Material provided
◇ ◇ ◇ ◇ ◇

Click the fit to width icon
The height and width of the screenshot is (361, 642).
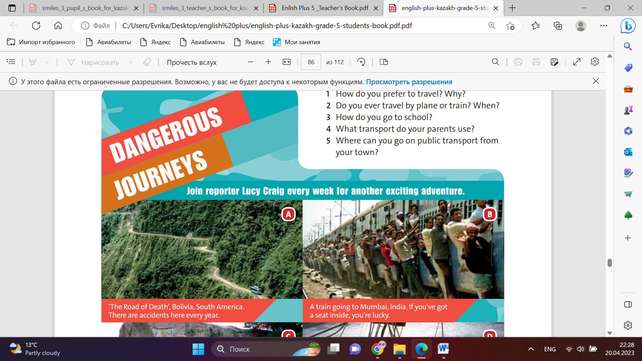coord(287,62)
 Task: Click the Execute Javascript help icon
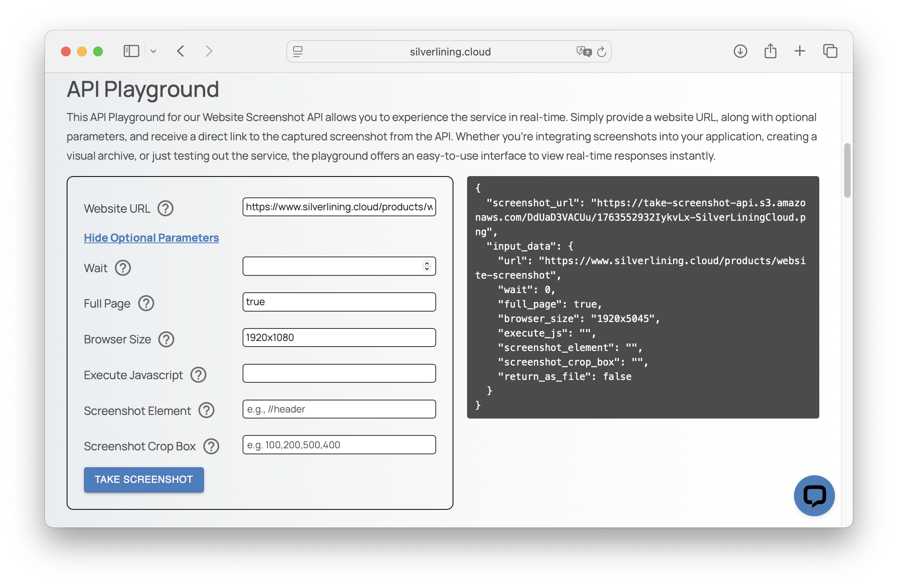tap(198, 375)
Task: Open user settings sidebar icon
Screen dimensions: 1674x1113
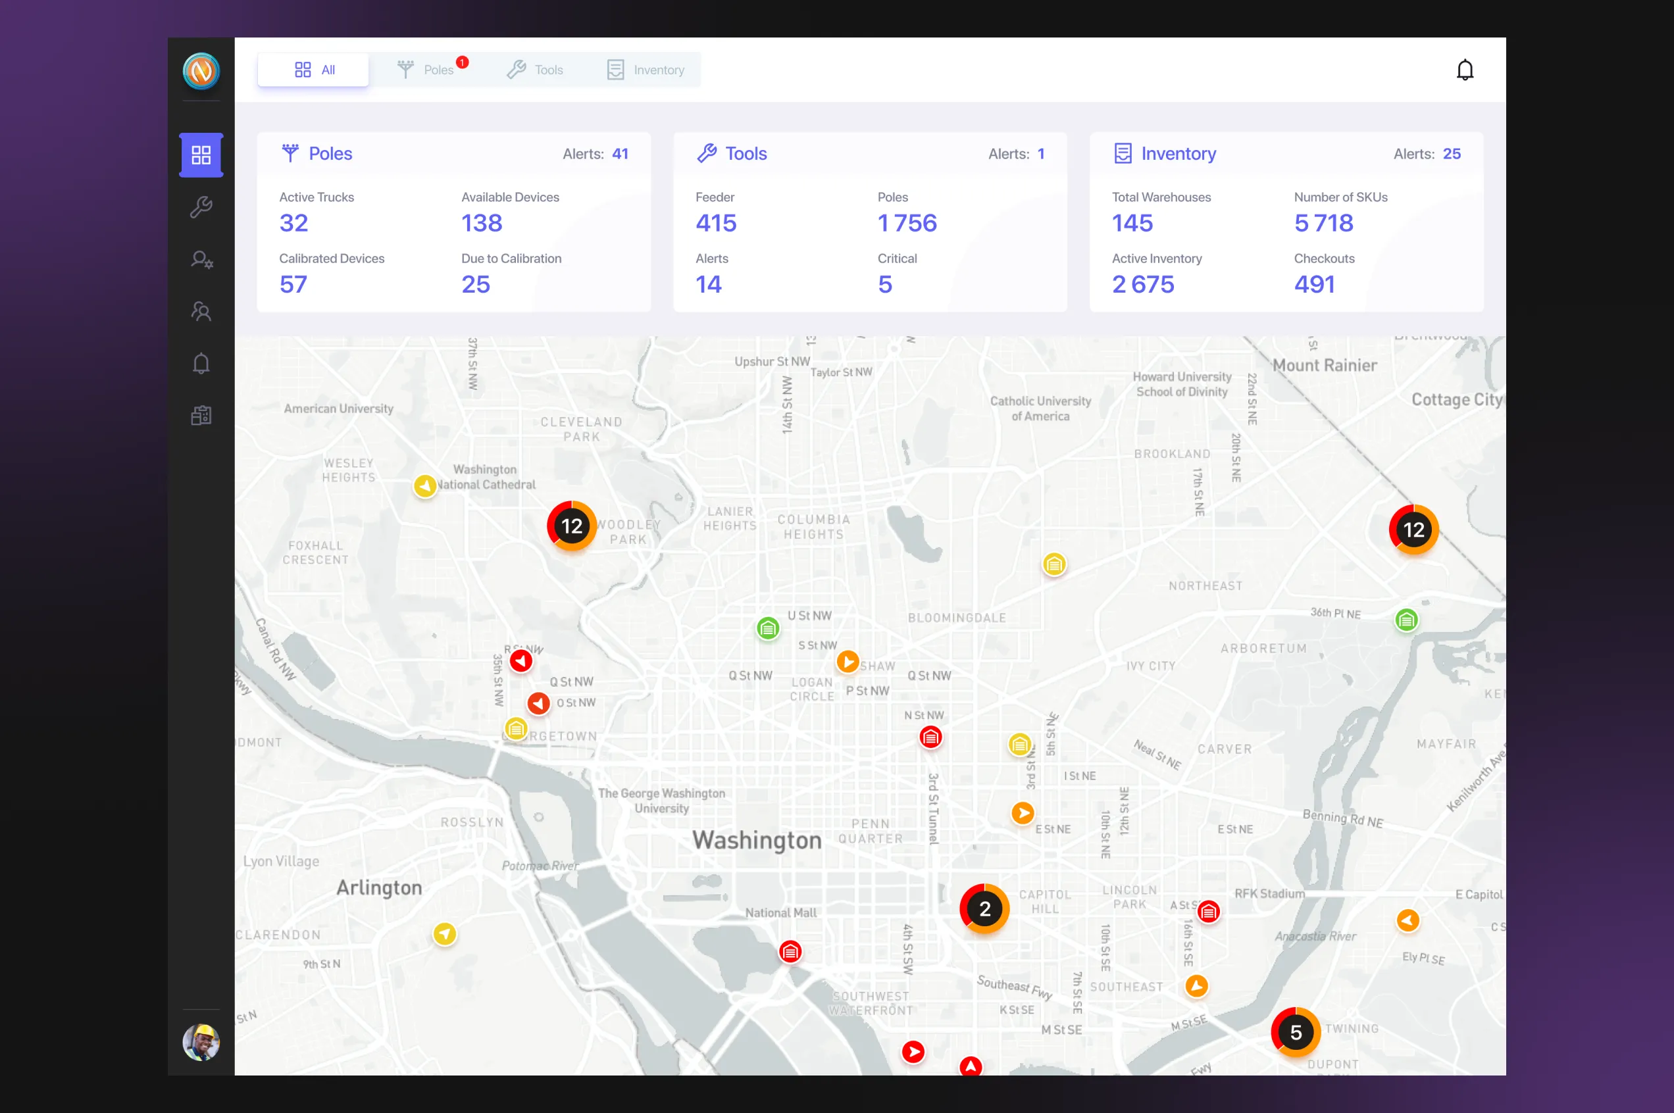Action: click(201, 260)
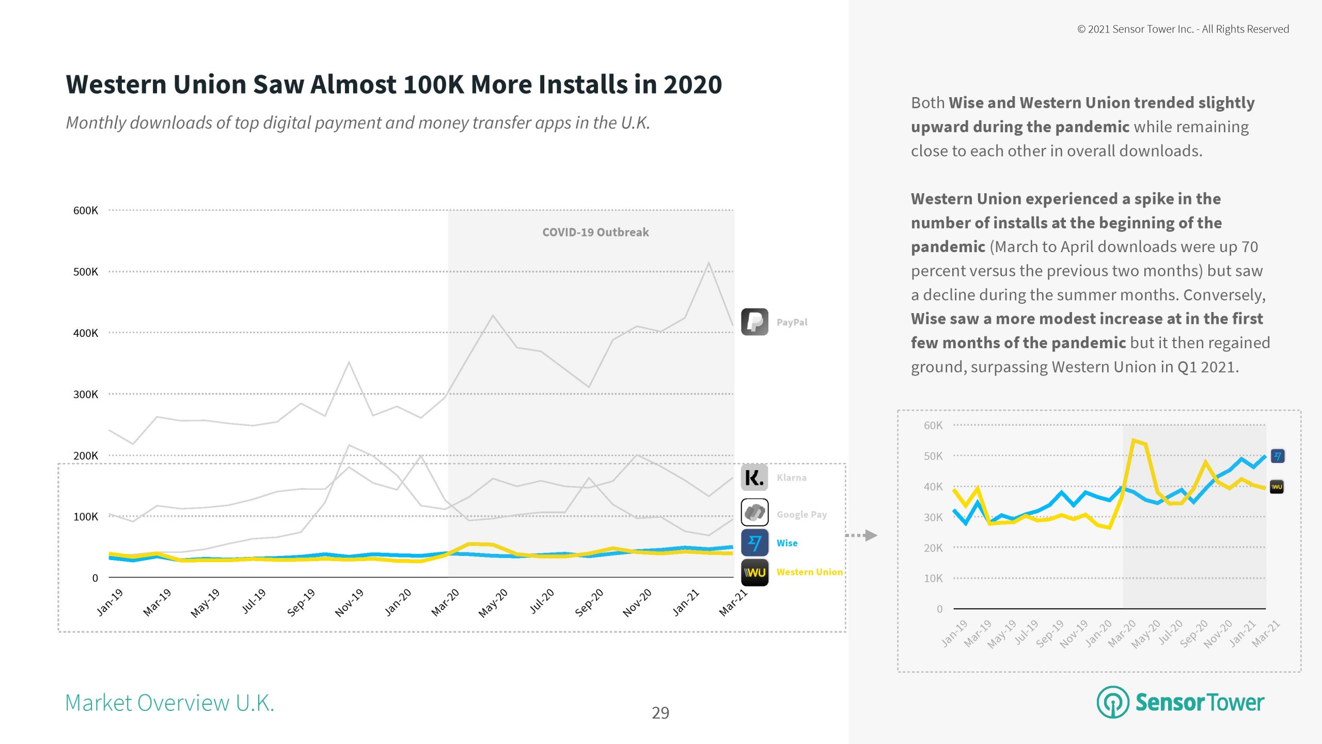Click the page number 29
The width and height of the screenshot is (1322, 744).
point(660,713)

◇ ◇ ◇ ◇ ◇

To do
In the printed copy, the material above must appear unchanged and without its pictures.

Output for this task
Click the fit to width icon
The height and width of the screenshot is (361, 642).
coord(287,62)
 Task: Click the Execute Javascript help icon
tap(198, 375)
Task: Open user settings sidebar icon
Screen dimensions: 1674x1113
Action: click(201, 260)
Click the page number 29
The width and height of the screenshot is (1322, 744).
point(660,713)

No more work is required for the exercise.